アタシは適当に相槌を打ち料理に舌鼓を打ち、時々あくびを噛み殺しながら
彼女から逃れる瞬間を待ち構えていた。社長にフレよ、そういう話は(-"-;)
それが終わると、今度はすかさず一流ブランド品の薀蓄が始まる。自分をこの会社に
紹介したヘッドハンターを褒めちぎる。全ては彼女の自己アピールに直結する話題である。

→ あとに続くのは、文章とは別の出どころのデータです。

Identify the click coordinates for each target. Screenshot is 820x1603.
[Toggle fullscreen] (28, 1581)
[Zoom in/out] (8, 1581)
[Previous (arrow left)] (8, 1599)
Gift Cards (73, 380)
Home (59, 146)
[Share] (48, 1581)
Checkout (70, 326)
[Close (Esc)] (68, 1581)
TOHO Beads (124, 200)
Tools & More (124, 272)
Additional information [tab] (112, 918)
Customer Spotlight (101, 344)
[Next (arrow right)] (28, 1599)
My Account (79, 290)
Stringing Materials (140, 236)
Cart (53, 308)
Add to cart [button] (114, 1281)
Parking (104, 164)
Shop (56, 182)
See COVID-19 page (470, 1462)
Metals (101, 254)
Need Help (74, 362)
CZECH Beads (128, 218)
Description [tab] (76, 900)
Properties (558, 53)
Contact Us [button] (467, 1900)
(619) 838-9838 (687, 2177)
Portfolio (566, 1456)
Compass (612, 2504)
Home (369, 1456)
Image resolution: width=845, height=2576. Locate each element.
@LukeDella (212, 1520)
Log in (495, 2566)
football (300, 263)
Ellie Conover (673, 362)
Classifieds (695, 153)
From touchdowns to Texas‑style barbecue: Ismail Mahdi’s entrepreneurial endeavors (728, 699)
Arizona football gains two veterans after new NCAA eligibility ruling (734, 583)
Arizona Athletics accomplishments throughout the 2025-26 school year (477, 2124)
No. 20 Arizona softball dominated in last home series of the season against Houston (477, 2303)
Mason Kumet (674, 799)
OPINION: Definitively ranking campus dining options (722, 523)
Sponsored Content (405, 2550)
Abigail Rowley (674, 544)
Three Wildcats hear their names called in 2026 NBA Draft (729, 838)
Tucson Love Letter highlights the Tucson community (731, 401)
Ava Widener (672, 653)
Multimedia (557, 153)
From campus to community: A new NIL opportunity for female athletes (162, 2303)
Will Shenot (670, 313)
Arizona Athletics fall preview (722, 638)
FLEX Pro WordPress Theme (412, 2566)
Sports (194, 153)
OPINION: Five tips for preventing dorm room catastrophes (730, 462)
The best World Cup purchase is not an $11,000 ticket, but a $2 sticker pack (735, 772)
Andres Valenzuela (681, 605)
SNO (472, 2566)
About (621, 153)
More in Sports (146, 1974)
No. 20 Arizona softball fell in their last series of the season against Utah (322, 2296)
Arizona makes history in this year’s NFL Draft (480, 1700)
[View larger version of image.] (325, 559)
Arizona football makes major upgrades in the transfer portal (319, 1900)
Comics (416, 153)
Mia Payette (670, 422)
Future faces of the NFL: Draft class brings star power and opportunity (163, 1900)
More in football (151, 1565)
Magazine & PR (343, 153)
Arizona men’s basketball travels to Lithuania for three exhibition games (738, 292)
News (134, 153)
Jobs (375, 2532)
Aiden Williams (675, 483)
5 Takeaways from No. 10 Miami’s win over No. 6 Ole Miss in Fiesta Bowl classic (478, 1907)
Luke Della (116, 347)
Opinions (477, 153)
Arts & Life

皆オトナだからか嫌な顔ひとつせず、ウンウンと感心した素振りで聞いているのだが
何かの拍子に別の話題が登場するとそちらを向いてしまうのは、退屈している証拠なのだ。
かつて社長職さえ務めたという輝かしいキャリアと知性を、こういったスノビッシュな
本性を露呈することで台無しにしてしまうのは、いかにも勿体ないことだと思うのだが
ご本人は意に介していないらしく、この手合いは人種が違うと考えることにした。

全員イケるクチなので、口当たりの良い高価なワインのボトルが次々と開けられる。
飲み干すと早速注ぎ足されるため、常になみなみ湛えたグラスをジュースのように
ごくごく空けなければならない。日本酒とチャンポンなので、悪酔いしてしまうのでは
ないかと不安だったが、指先まで痺れる酔いも、しばらくするとスッと引いてゆく。
酸味と悪酔いがイヤで、ワインは普段あまり飲まないのに、さすが良い酒は違うなぁ。
次は何を飲む?と訊かれてもビール党なのでよく分からず、自慢部長に倣ってみる。
“火中の栗”というお酒は、一杯幾らするのか知らないが、温燗の底にトロリとした
栗が沈んでいて、甘く美味しかった。この連中はこういう酒を飲みつけているのか…。

自慢部長の話の中にひとつだけ、大変興味深い話題が出たので書き出すことにする。
『夜寝てたらフッと目が覚めて、全身が硬直して全く動かないんです。
 そして掛け布団がフワ〜ッと浮くんですよ。そこから首筋や顔めがけて
 サーーッと暖かい風が吹いてくるんです。見ると顔の周りをラットがぞろぞろ
 走り回ってんの。落ち着け、私は科学者なんだ、幻覚だ、落ち着け…!
 でも思い起こせばその日、私はラットを実験で何十匹も潰していた!(笑)』

今回の主賓のKさんは、終始部長に圧倒されて、影の薄い聞き役に終わってしまった。
宴もお開きとなり、帰りは同じ方向なので、自慢部長と一緒のタクシーに乗り込む。
アタシはもっと幽霊ラットの話の続きが聞きたかったのだが、降りるまで部長は
運転手をも聞き手に回し、運転技術の自慢話だけを延々語らい続けたのであった。